Photographers Marco Kesseler, Peter Holliday and Laura Stevens were tasked with exploring and documenting Copenhagen over one long weekend. With the aim to create new bodies of work that stand out from generic travel photography, the creatives were encouraged to avoid icons and landmarks and instead explore the city’s lesser-known sights. In not dictating exact locations to photograph, or themes to explore, the three photographers were granted as much creative freedom as possible. Anya Lawrence, a writer from Studio 1854, shadowed the photographers; accompanying editorial and interviews shed light on the stories behind the final photographs.
The Carlsberg Fault Line | Marco Kesseler
The Carlsberg Fault Line is a concealed tectonic formation that runs across Copenhagen. A stranger to the city, Marco Kesseler used the line as a narrative to discover and photograph the everyday idiosyncrasies that give the capital its charm. There was no casting call or pre-arranged meetings; instead the portraits that feature in The Carlsberg Fault Line show Copenhagen at its most authentic.
Edgelands | Peter Holliday
Edgelands explores the human ideals and aspirations latent within Copenhagen’s
peripheral spaces.

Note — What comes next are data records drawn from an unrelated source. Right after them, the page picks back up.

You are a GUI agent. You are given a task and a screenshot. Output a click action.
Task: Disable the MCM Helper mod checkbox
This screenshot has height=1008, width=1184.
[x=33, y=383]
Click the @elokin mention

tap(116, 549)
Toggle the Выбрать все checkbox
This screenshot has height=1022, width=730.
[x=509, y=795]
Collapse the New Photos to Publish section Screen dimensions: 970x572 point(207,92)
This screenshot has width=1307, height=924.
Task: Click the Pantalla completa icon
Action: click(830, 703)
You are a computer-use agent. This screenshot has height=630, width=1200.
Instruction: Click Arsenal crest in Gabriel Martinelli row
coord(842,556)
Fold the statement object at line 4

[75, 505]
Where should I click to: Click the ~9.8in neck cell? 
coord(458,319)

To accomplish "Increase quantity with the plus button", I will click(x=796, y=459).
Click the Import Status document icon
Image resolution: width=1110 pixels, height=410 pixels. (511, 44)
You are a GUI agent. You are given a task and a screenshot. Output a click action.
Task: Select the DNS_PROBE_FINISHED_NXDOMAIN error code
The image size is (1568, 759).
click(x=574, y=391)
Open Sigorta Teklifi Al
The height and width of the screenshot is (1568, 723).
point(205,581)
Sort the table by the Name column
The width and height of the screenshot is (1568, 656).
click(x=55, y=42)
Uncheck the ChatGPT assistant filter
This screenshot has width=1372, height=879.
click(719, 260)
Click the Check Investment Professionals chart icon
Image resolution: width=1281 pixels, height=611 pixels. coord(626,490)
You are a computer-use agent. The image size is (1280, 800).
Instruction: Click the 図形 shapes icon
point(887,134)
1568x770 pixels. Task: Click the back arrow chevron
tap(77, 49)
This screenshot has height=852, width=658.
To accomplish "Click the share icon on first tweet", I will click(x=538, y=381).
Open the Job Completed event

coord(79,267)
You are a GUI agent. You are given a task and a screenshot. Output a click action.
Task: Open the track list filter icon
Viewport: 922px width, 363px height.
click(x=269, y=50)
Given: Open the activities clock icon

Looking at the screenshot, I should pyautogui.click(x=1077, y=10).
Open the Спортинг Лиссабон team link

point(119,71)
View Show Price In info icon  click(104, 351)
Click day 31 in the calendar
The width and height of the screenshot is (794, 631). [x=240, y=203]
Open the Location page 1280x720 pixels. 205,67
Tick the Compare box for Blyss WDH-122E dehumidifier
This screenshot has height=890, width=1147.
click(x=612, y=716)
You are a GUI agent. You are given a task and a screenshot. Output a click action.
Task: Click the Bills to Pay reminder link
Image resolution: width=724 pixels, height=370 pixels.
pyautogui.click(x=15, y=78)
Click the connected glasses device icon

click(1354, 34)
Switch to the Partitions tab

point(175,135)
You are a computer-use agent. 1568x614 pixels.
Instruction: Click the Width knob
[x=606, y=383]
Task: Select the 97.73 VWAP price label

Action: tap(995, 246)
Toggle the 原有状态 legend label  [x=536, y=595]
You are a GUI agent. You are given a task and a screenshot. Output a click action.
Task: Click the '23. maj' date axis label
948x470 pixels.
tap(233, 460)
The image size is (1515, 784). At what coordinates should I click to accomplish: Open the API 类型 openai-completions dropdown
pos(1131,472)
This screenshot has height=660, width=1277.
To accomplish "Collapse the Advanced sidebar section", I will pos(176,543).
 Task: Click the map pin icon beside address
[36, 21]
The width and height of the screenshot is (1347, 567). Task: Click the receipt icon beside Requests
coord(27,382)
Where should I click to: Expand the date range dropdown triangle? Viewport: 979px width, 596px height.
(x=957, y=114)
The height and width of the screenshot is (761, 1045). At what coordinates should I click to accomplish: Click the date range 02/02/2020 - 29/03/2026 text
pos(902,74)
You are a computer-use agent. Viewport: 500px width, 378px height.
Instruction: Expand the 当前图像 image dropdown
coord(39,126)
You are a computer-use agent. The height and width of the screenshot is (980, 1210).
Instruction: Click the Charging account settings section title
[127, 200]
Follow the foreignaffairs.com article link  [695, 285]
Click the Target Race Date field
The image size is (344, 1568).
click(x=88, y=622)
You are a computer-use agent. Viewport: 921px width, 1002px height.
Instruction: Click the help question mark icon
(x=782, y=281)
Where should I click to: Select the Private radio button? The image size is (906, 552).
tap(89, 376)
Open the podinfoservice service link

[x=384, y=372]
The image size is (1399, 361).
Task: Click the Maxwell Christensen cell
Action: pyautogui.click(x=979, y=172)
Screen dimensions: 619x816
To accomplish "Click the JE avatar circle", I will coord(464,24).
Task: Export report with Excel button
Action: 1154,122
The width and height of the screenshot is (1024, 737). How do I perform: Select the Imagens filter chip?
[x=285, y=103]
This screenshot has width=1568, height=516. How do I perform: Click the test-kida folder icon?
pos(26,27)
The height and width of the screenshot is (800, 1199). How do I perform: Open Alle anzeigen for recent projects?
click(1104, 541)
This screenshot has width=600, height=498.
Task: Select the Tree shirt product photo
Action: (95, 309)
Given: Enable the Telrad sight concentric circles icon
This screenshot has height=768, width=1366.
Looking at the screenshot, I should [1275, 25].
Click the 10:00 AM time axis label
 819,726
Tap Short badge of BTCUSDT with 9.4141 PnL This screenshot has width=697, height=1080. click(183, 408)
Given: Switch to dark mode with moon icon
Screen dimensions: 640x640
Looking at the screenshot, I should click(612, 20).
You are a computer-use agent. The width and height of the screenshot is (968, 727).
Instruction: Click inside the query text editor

Through a combination of portraits and landscapes, shot within the city’s lesser-known spaces, the series presents an alternative portrait of Copenhagen. “A place where ambition can be realised and where the collective vision of humanity reaches a state of cohesion.”
To the Water | Laura Stevens
Intrigued by the ways in which Copenhagen is interlaced with natural beauty, Laura Stevens explored the presence of water in the capital. “It is about how nature affects the mentality of people living in the city,” she says. Interacting with water in Copenhagen is effortless: no matter which way you turn, water is never further than a 15 minute walk away. “In Copenhagen, people are able to disconnect from the stress and busyness of everyday life and find peace and solitude within the environment,” says Stevens. “Being close to water allows for that.”
A competition calling from entries was launched on British Journal of Photography’s website. More than 20,000 photographers, from all over the world, engaged with the competition. The winners were chosen by a panel of industry experts.
Each photographer was provided with a journal to keep while in Copenhagen. Asked to use their journal freely to record their observations of, and experience in, Copenhagen, the photographers were candid in their reflections.